● EXERCISE GOAL
From the records below, transcribe exactly the lines that begin at the line with "Natural Hair Care Shampoo (127, 2157)" and end at the line with "велось (625, 2028)", both included.
........
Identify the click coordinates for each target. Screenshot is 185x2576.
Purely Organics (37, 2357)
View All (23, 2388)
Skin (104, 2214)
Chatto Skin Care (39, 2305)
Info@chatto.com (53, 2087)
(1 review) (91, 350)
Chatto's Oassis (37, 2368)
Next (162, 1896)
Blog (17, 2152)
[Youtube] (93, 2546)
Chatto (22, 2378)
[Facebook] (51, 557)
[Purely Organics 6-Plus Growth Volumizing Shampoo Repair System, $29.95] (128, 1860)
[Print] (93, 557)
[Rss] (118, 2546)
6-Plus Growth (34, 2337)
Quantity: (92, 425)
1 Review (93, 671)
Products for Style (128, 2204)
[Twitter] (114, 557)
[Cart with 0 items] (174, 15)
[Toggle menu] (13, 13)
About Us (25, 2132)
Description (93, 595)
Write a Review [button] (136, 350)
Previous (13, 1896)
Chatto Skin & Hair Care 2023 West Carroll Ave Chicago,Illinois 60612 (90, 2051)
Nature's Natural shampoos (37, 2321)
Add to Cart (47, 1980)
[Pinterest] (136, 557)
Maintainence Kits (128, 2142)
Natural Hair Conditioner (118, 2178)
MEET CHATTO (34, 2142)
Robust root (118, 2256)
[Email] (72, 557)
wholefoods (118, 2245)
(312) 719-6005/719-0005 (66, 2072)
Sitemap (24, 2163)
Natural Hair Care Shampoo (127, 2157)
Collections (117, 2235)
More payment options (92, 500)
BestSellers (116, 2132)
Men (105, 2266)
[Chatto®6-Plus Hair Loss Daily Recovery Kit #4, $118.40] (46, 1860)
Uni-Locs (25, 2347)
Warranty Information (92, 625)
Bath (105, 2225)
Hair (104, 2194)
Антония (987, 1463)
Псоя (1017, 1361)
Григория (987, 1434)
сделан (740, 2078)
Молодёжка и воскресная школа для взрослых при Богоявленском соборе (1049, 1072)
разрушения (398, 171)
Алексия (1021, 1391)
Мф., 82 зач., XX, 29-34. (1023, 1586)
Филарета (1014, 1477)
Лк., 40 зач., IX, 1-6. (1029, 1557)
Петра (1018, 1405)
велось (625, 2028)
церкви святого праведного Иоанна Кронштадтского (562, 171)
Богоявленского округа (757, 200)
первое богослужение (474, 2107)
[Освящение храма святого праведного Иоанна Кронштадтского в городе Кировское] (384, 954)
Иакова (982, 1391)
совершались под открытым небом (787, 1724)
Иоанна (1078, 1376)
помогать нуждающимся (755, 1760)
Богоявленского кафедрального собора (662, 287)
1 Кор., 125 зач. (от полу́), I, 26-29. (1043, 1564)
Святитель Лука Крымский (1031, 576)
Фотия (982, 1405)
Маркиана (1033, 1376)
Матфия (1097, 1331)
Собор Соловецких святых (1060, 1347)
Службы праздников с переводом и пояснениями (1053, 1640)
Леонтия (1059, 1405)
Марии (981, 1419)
........
● TASK OUTPUT
Natural Hair Care Shampoo (127, 2157)
Collections (117, 2235)
More payment options (92, 500)
BestSellers (116, 2132)
Men (105, 2266)
[Chatto®6-Plus Hair Loss Daily Recovery Kit #4, $118.40] (46, 1860)
Uni-Locs (25, 2347)
Warranty Information (92, 625)
Bath (105, 2225)
Hair (104, 2194)
Антония (987, 1463)
Псоя (1017, 1361)
Григория (987, 1434)
сделан (740, 2078)
Молодёжка и воскресная школа для взрослых при Богоявленском соборе (1049, 1072)
разрушения (398, 171)
Алексия (1021, 1391)
Мф., 82 зач., XX, 29-34. (1023, 1586)
Филарета (1014, 1477)
Лк., 40 зач., IX, 1-6. (1029, 1557)
Петра (1018, 1405)
велось (625, 2028)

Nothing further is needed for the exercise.